Objective 2: Recurrence detection with asymptomatic imaging correlated with higher survival compared with symptom-based detection for patients with ER/PR-, HER2- cancer (hazard ratio [HR]=0.66; 95% confidence interval [CI]: 0.48, 0.91) and patients whose cancer was HER2+ (HR=0.40; 95% CI: 0.24, 0.68). Researchers found no significant difference in survival rates among patients with ER/PR+, HER2-, which represents the majority of breast cancer patients.
Limitations
Researchers did not have data on other risk factors, such as family history of breast cancer, which may have been important when deciding on posttreatment surveillance for breast cancer recurrence.
Conclusions and Relevance
Researchers found that having ER/PR-, HER2- cancer was associated with a higher chance of breast cancer recurrence. Routine imaging for asymptomatic patients may provide a survival benefit for patients who had ER/PR-, HER2- cancer or HER2+ cancer. However, two-thirds of all breast cancers are ER/PR+, HER2-, and these patients are unlikely to benefit from routine surveillance to detect recurrent cancer.
Future Research Needs
Future research could include randomized trials to compare routine versus non-routine imaging tests for breast cancer patients who have completed active treatment and have a high risk of recurrence.
Final Research Report
View this project's final research report.
Journal Citations
Results of This Project
Related Journal Citations
Peer-Review Summary
Peer review of PCORI-funded research helps make sure the report presents complete, balanced, and useful information about the research.

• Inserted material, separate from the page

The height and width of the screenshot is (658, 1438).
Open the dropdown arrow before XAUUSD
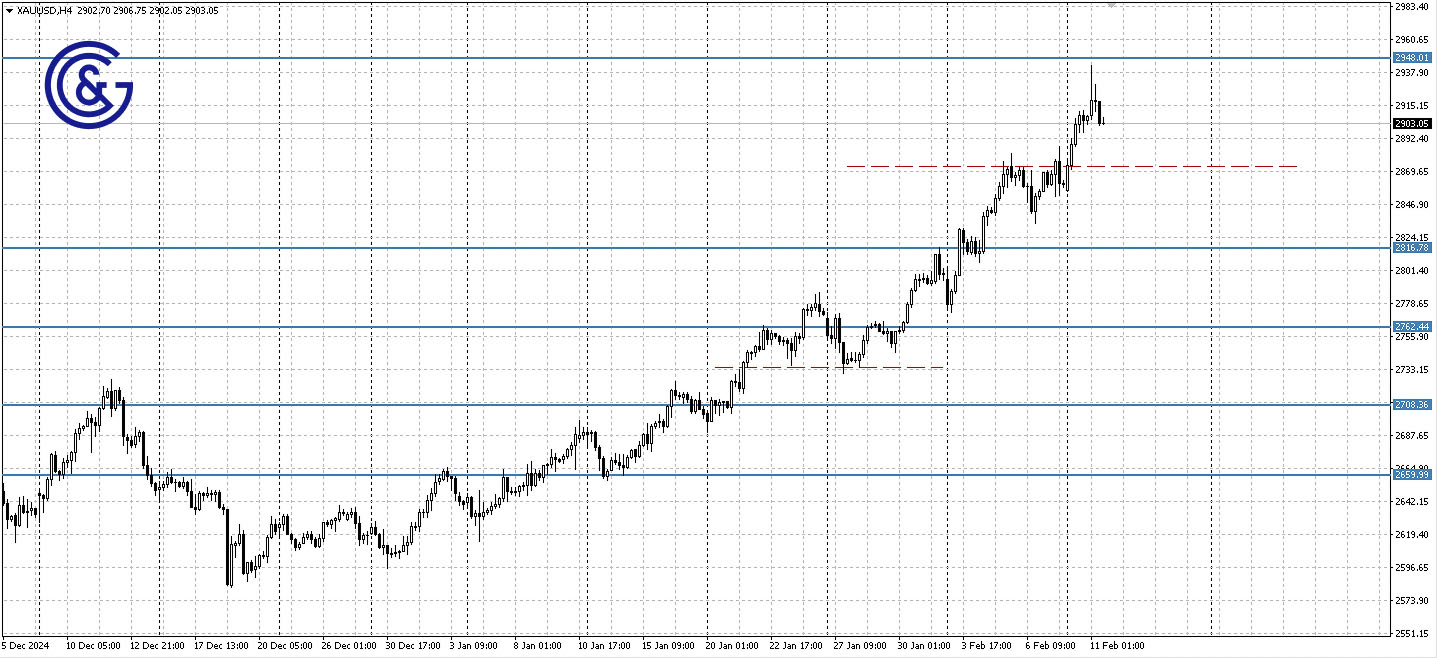tap(8, 12)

It also assesses how the project addressed PCORI’s Methodology Standards. During peer review, experts read a draft report of the research and provide comments about the report. These experts may include a scientist focused on the research topic, a specialist in research methods, a patient or caregiver, and a healthcare professional. These reviewers cannot have conflicts of interest with the study.
The peer reviewers point out where the draft report may need revision. For example, they may suggest ways to improve descriptions of the conduct of the study or to clarify the connection between results and conclusions. Sometimes, awardees revise their draft reports twice or more to address all of the reviewers’ comments.

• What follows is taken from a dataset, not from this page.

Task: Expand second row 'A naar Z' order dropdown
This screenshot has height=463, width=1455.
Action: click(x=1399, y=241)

Peer reviewers commented, and the researchers made changes or provided responses. The comments and responses included the following:
- Reviewers asked whether the decision tool developed in this study to help inform surveillance strategies would address patients’ family history or genetic mutation status. The researchers agreed that family history was particularly important as a determinant of future risk for breast cancer. However, the tool did not incorporate family history and genetic status since this information was not routinely collected in the study data and medical records that the study analyzed. The researchers added this as a study limitation.
- Reviewers asked whether clinicians and patients would have the literacy and numeracy to be able to convey and understand the probabilities the decision tool provides. The researchers agreed that this is a critical issue, but that they intended the initial tool to inform clinicians as they develop follow-up recommendations to share with patients. The researchers did not design the tool to replace joint physician-patient decision making. However, future iterations of the tool will be formally tested with clinicians and patients to be more directly applicable to joint decision making.

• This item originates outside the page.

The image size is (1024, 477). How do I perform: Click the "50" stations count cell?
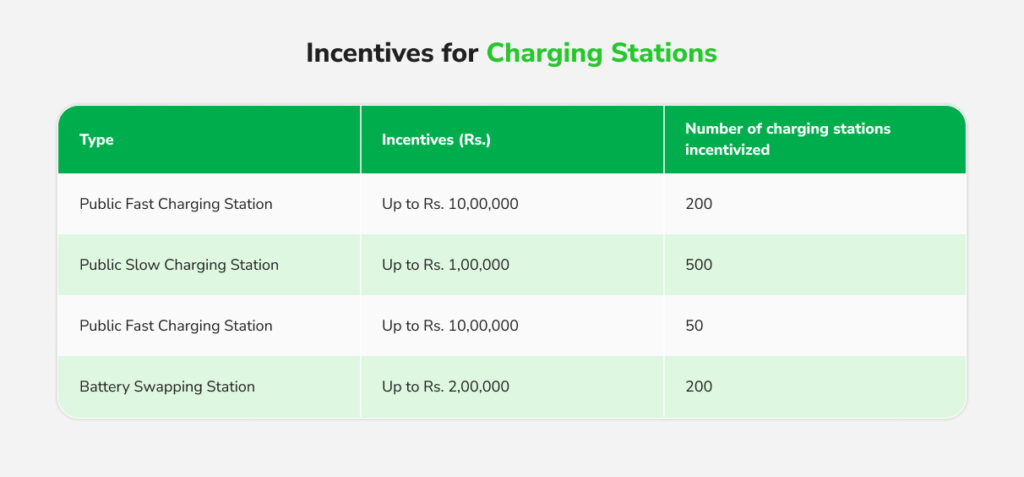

- Reviewers requested additional information on the subjects in the 17 legacy clinical trials which the researchers analyzed to evaluate how recurrence varies based on patient and cancer characteristics, to assess the representativeness of the patients in these trials. The researchers added a table of the subjects’ demographic and clinical characteristics. They also clarified in the report that patients enrolled in clinical trials may not represent the broader population of cancer survivors as they tended to be healthier and less ethnically and economically diverse.